Management of a Post-Liver Transplant Patient with DVT for Retransplantation Fitness
For a patient with liver transplant failure, anterior wall hypokinesia on echocardiogram, and recent deep vein thrombosis (DVT), anticoagulation should be continued while proceeding with cardiac risk stratification prior to liver retransplantation.
Cardiac Evaluation for Liver Retransplantation
Initial Assessment
- Review the 2D echo findings carefully:
- Quantify the extent of anterior wall hypokinesia
- Confirm that LV function is truly adequate (EF ≥50%)
- Look for other structural abnormalities (valvular disease, pulmonary hypertension)
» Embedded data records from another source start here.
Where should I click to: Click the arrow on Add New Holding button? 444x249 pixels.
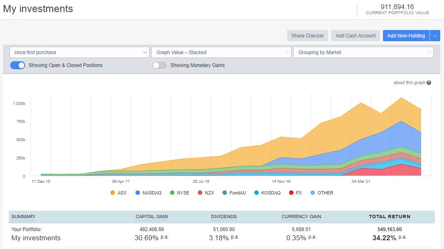click(x=435, y=35)
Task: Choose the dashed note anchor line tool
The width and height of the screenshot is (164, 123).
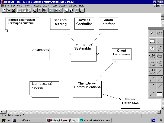Action: (160, 41)
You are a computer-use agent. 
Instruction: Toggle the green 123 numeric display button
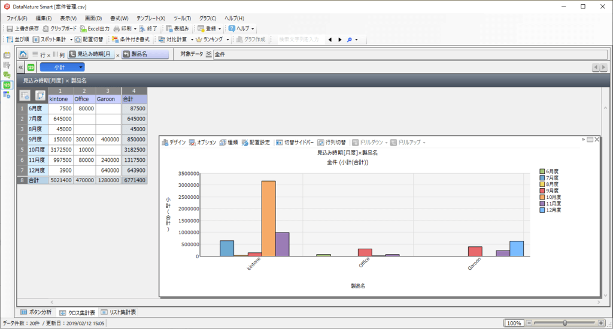pos(31,67)
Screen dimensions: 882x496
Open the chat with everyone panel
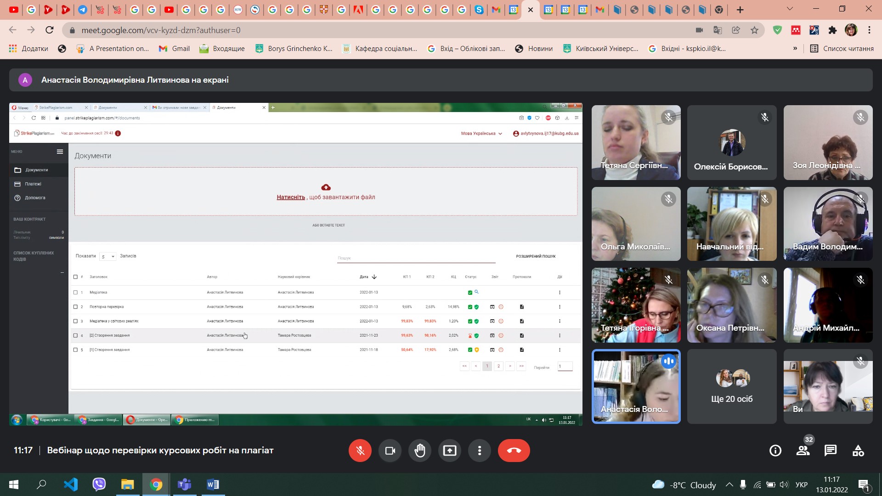tap(831, 451)
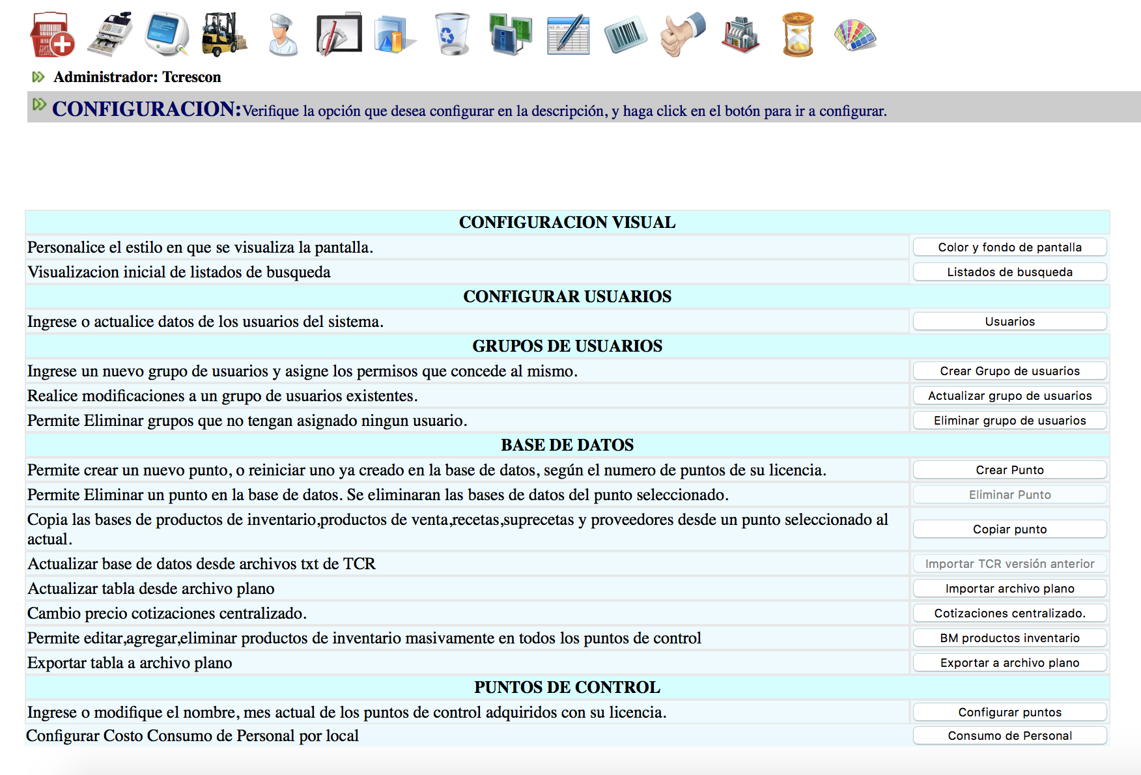Open the recycle bin icon

pos(452,35)
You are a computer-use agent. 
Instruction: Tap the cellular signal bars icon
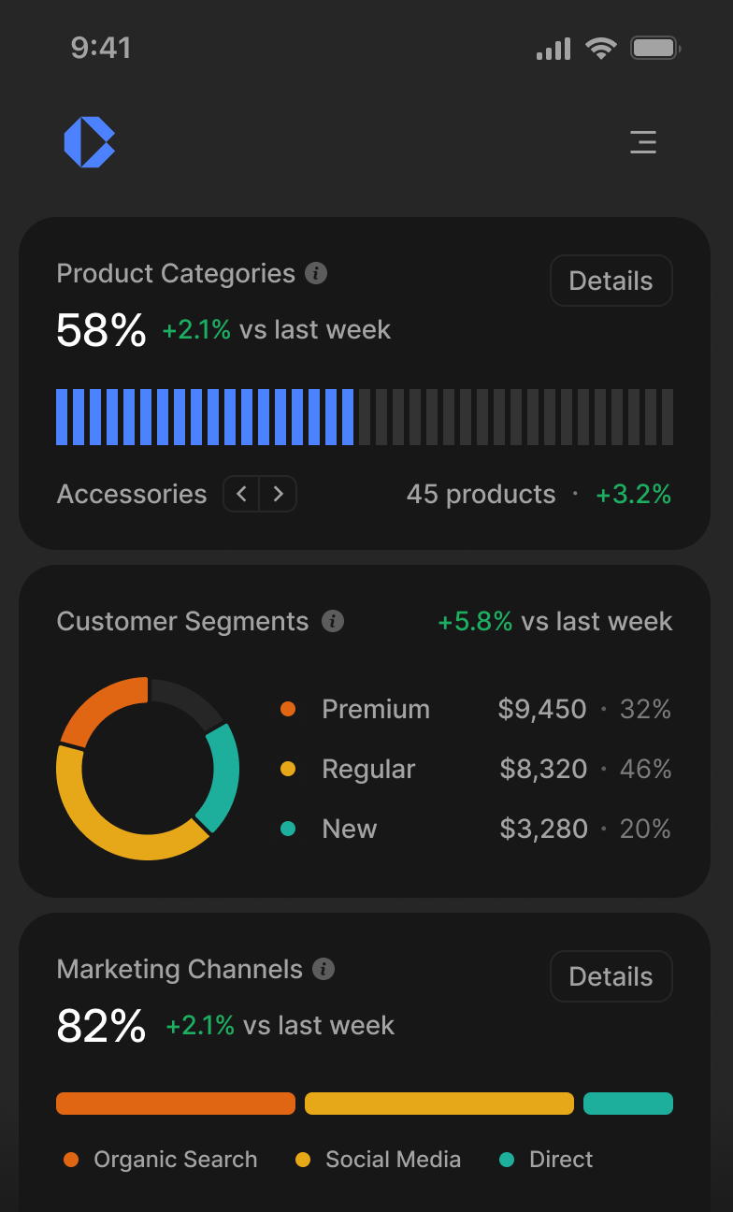[553, 50]
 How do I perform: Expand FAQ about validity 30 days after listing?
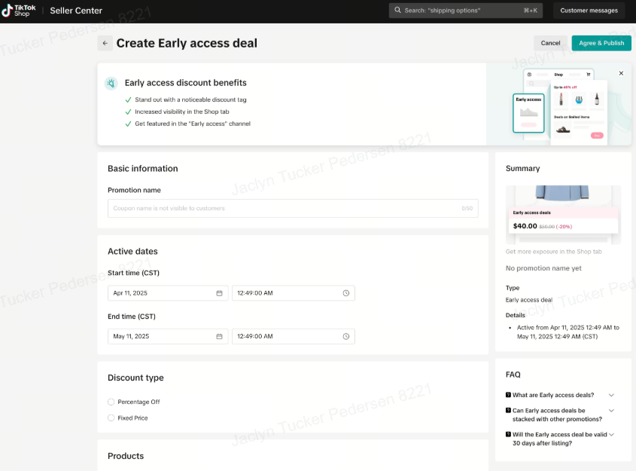pyautogui.click(x=611, y=434)
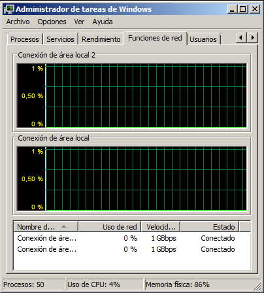Click the Conexión de área local 2 graph

[x=132, y=95]
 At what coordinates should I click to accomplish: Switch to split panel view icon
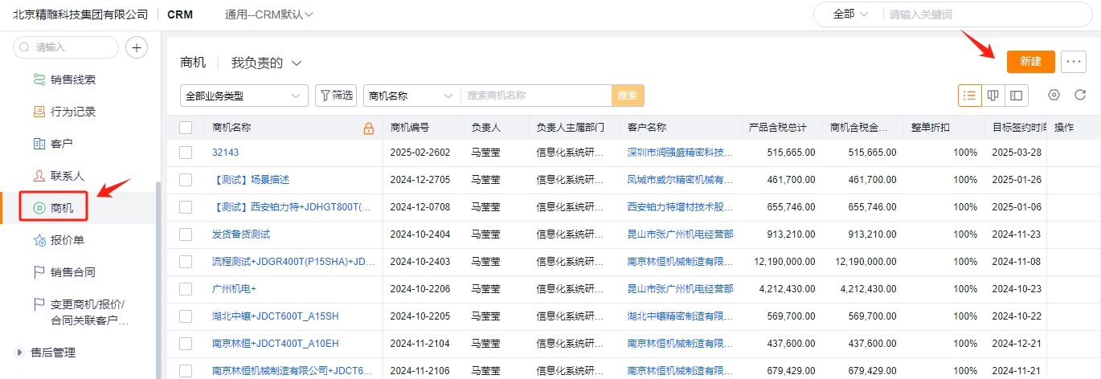pos(1017,96)
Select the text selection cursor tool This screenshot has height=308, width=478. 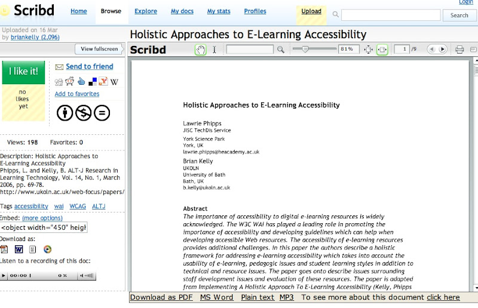click(x=214, y=50)
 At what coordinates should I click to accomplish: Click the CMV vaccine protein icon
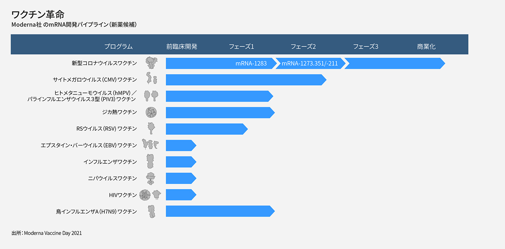(x=151, y=79)
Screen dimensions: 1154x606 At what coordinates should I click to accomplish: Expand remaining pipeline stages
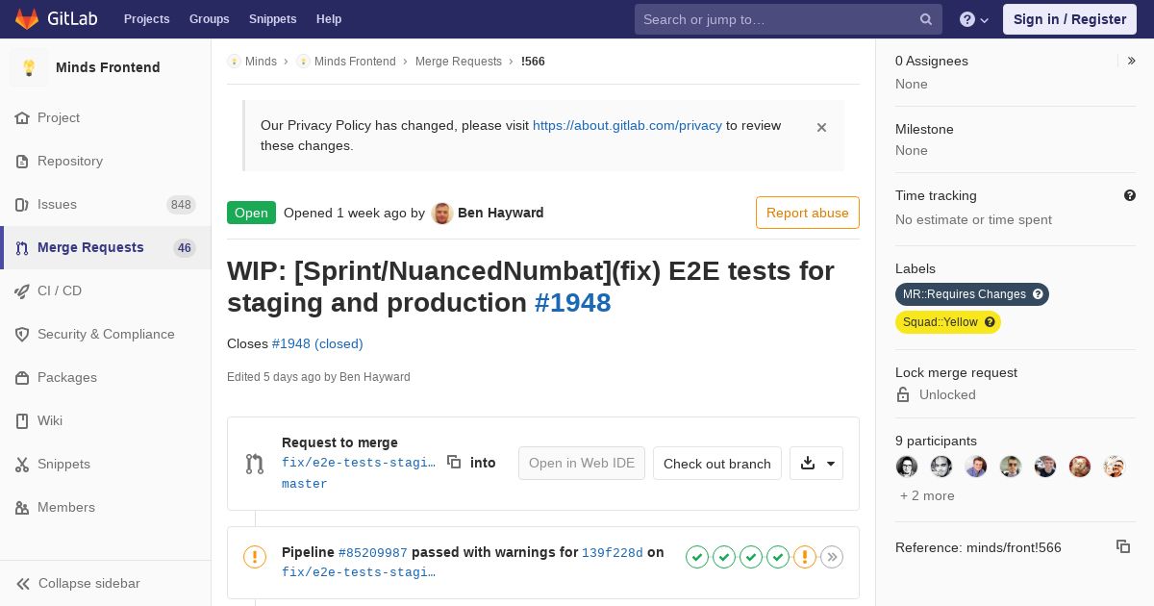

Recommended Cardiac Testing
Stress Testing:
- Pharmacological stress test (dobutamine stress echo or nuclear perfusion imaging) to evaluate the functional significance of the anterior wall hypokinesia
- Avoid exercise stress testing due to deconditioning in end-stage liver disease
Coronary Evaluation:
- Consider coronary angiography if:
- Stress test shows inducible ischemia
- Patient has multiple cardiac risk factors (diabetes, hypertension, smoking history)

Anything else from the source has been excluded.